While the report states that each of these steps is a prudent measure taken by itself, putting them together in a short period of time may negatively affect both the lending and real estate market in ways economists don't understand.

Put simply, making it harder to obtain financing for a home loan may lead to a major shift in the market that could result in high supply, low demand and a major change in prices.

Financing a home purchase
While it's true that stricter mortgage rules have made it more difficult for some prospective homebuyers to take the plunge, low mortgage rates continue to make purchasing a property an affordable investment.

Of course, the easiest way for buyers to purchase a home while avoiding high levels of debt is to plan ahead, and there's no better way to do this than by using an online mortgage calculator.
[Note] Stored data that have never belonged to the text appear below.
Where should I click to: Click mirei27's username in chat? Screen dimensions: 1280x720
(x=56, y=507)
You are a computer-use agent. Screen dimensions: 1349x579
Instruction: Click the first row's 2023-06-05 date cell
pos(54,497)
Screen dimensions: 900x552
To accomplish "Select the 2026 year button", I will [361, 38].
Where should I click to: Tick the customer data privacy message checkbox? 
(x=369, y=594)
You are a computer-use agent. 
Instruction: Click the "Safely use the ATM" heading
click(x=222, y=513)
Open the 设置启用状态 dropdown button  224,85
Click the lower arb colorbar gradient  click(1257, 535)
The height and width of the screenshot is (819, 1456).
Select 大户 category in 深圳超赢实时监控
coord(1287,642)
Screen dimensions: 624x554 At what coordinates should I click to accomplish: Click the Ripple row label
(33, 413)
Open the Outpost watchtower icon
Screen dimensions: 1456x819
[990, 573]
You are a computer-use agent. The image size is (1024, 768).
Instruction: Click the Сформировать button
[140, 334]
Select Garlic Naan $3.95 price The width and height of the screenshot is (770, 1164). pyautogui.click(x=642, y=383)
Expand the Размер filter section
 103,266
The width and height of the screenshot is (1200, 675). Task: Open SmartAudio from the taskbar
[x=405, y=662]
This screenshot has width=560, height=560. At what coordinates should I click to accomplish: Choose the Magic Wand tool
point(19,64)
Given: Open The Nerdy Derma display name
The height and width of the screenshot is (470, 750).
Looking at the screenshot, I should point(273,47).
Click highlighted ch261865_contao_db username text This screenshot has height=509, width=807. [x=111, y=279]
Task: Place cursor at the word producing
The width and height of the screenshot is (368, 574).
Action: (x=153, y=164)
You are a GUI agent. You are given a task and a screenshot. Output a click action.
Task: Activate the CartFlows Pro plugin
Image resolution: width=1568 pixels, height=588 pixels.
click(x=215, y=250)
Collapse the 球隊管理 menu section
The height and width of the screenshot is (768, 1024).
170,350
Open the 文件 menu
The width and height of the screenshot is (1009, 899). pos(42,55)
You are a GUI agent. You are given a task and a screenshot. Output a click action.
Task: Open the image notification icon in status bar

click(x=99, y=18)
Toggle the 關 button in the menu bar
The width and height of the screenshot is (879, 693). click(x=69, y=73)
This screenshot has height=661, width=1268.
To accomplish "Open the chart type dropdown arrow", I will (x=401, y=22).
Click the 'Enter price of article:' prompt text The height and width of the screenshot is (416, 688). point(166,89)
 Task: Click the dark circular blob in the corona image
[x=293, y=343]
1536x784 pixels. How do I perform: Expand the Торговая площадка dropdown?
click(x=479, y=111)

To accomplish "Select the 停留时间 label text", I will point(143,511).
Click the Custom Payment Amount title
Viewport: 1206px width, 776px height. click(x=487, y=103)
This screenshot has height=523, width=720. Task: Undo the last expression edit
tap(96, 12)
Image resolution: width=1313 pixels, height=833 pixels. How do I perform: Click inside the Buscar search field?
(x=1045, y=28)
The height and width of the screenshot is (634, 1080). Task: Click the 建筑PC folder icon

These tools can be used to calculate how much a mortgage will cost over its entire lifespan, as well as compare one type of mortgage to another.

All a borrower needs to calculate the expense of a mortgage is information regarding mortgage amount, interest rate, amortization period and any other details that may impact how and when the loan is repaid.

By understanding the true costs of a mortgage, borrowers can get a better idea of what they can afford and the best way to pay off the loan. This can make it easier for homebuyers to both obtain financing and reduce their debt.

One thought on “Canadians more optimistic regarding household debt

  1. I guess it’s good that we’re optimistic about our debt. But is it because we have it under control, or because we’re deluding ourselves. I also don’t understand the fervor surrounding these supposed “new rules” that Flaherty is going to put in. He’s specifically said that he’s not planning on intervening in the market right now.